▼▼▼

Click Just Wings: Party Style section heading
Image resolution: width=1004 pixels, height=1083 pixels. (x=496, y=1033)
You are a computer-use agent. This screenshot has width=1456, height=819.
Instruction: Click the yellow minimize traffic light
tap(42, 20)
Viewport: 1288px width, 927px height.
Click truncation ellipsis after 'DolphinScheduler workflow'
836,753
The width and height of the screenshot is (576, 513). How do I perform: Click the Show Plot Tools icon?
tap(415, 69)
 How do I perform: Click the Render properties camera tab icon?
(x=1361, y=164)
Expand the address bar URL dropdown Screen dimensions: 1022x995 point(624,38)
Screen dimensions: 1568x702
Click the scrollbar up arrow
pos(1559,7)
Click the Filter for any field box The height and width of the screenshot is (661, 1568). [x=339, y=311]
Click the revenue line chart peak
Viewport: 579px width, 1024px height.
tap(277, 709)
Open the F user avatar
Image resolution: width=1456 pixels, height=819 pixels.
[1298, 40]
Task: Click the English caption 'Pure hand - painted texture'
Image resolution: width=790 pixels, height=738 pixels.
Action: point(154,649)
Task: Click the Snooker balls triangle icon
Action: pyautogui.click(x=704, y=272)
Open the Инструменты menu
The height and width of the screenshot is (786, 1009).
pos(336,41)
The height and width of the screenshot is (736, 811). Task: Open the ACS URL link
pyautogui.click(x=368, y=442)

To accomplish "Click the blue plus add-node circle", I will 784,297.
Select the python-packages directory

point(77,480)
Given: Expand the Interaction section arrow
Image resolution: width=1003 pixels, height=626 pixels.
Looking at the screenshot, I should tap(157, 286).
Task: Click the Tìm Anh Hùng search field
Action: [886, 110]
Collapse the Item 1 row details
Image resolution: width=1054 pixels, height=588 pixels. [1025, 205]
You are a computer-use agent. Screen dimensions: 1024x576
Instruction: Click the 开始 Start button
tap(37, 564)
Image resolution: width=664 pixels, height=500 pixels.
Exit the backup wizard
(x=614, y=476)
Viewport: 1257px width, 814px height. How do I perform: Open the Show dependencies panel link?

▲▲▲

> [Prompt] Collect each line of the entries that has the word "Expand", copying it in full.

> [Result]
Expand the address bar URL dropdown Screen dimensions: 1022x995 point(624,38)
Given: Expand the Interaction section arrow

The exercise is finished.